Wednesday, 10 June 2015

Real Time Interview Questions on Joiner Transformation

Joiner Transformation
1. What is a Joiner Transformation and why it is an Active one?
Answer:
A Joiner is an Active and Connected transformation used to join two source data streams coming from same or heterogeneous databases or files.
The Joiner transformation joins sources with at least one matching column. The Joiner transformation uses a condition that matches one or more pairs of columns between the two sources.
In the Joiner transformation, we must configure the transformation properties namely Join Condition, Join Type and optionally Sorted Input option to improve Integration Service performance.
The join condition contains ports from both input sources that must match for the Integration Service to join two rows. Depending on the join condition and the type of join selected, the Integration Service either adds the row to the result set or discards the row. Because of this reason, the number of rows in Joiner output may not be equal to the number of rows in Joiner Input. This is why Joiner is considered an Active transformation.
2. State the limitations where we cannot use Joiner in the mapping pipeline.
Answer:
The Joiner transformation accepts input from most transformations. However, following are the limitations:

  1.  Joiner transformation cannot be used when either of the input pipelines contains an Update Strate-gy transformation.
  2.  Joiner transformation cannot be used if we connect a Sequence Generator transformation directly before the Joiner transformation.

3. Out of the two input pipelines of a joiner, which one will we set as the master pipeline?
Answer:
During a session run, the Integration Service compares each row of the master source against the detail source. The master and detail sources need to be configured for optimal performance.
When the Integration Service processes an unsorted Joiner transformation, it blocks the detail source while it caches rows from the master source. Once the Integration Service finishes reading and caching all master rows, it unblocks the detail source and reads the detail rows. This is why if we have the source containing fewer input rows in master, the cache size will be smaller, thereby improving the performance.
For a Sorted Joiner transformation, use the source with fewer duplicate key values as the master source for optimal performance and disk storage. When the Integration Service processes a sorted Joiner transfor-mation, it caches rows for one hundred keys at a time. If the master source contains many rows with the same key value, the Integration Service must cache more rows, and performance can be slowed.
Blocking logic is possible if master and detail input to the Joiner transformation originate from dif-ferent sources. Otherwise, it does not use blocking logic. Instead, it stores more rows in the cache.
4. What are the different types of Joins available in Joiner Transformation?
Answer:
In SQL, a join is a relational operator that combines data from multiple tables into a single result set. The Joiner transformation is similar to an SQL join except that data can originate from different types of sources.
The Joiner transformation supports the following types of joins:

  1.  Normal
  2.  Master Outer
  3.  Detail Outer
  4.  Full Outer

A normal or master outer join performs faster than a full outer or detail outer join.
5. Define the various Join Types of Joiner Transformation.
Answer:

  1.  In a normal join, the Integration Service discards all rows of data from the master and detail source that do not match, based on the join condition.
  2.  A master outer join keeps all rows of data from the detail source and the matching rows from the master source. It discards the unmatched rows from the master source.
  3.  A detail outer join keeps all rows of data from the master source and the matching rows from the detail source. It discards the unmatched rows from the detail source.
  4. A full outer join keeps all rows of data from both the master and detail sources.

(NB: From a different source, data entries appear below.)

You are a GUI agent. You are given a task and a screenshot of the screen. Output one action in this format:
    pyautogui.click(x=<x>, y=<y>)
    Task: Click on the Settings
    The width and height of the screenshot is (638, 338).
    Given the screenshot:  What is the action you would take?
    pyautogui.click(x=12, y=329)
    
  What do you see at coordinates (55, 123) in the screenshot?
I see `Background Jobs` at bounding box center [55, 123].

6. Describe the impact of number of join conditions and join order in a Joiner.
Answer:
We can define one or more conditions based on equality between the specified master and detail sources. Both ports in a condition must have the same data type.
If we need to use two ports in the join condition with non-matching data types we must convert the data types so that they match. The Designer validates data types in a join condition.
Additional ports in the join condition, increases the time necessary to join two sources.
The order of the ports in the join condition can impact the performance of the Joiner transformation. If we use multiple ports in the join condition, the Integration Service compares the ports in the order we specified.
Only equality operator is available in joiner join condition.
7. How does Joiner transformation treat NULL value matching?
Answer:
The Joiner transformation does not match null values.
For example, if both EMP_ID1 and EMP_ID2 contain a row with a null value, the Integration Service does not consider them a match and does not join the two rows.
To join rows with null values, replace null input with default values in the Ports tab of the joiner, and then join on the default values.
If a result set includes fields that do not contain data in either of the sources, the Joiner transfor-mation populates the empty fields with null values. If we know that a field will return a NULL and we do not want to insert NULLs in the target, set a default value on the Ports tab for the corre-sponding port.
8. When we configure the join condition, what are the guidelines we need to follow to main-tain the sort order?
Suppose we configure Sorter transformations in the master and detail pipelines with the following sorted ports in order: ITEM_NO, ITEM_NAME and PRICE.
Answer:
If we have sorted both the master and detail pipelines in order of the ports say ITEM_NO, ITEM_NAME and PRICE we must ensure that:
 Use ITEM_NO in the First Join Condition.
 If we add a Second Join Condition, we must use ITEM_NAME.
 If we want to use PRICE as a Join Condition apart from ITEM_NO, we must also use ITEM_NAME in the Second Join Condition.
 If we skip ITEM_NAME and join on ITEM_NO and PRICE, we will lose the input sort order and the In-tegration Service fails the session.
9. What are the transformations that cannot be placed between the sort origin and the Join-er transformation so that we do not lose the input sort order?
Answer:
The best option is to place the Joiner transformation directly after the sort origin to maintain sorted data. However do not place any of the following transformations between the sort origin and the Joiner transfor-mation:
  1.  Custom
  2.  Unsorted Aggregator
  3.  Normalizer
  4.  Rank
  5.  Union transformation
  6.  XML Parser transformation
  7.  XML Generator transformation
  8.  Mapplet [if it contains any one of the above mentioned transformations]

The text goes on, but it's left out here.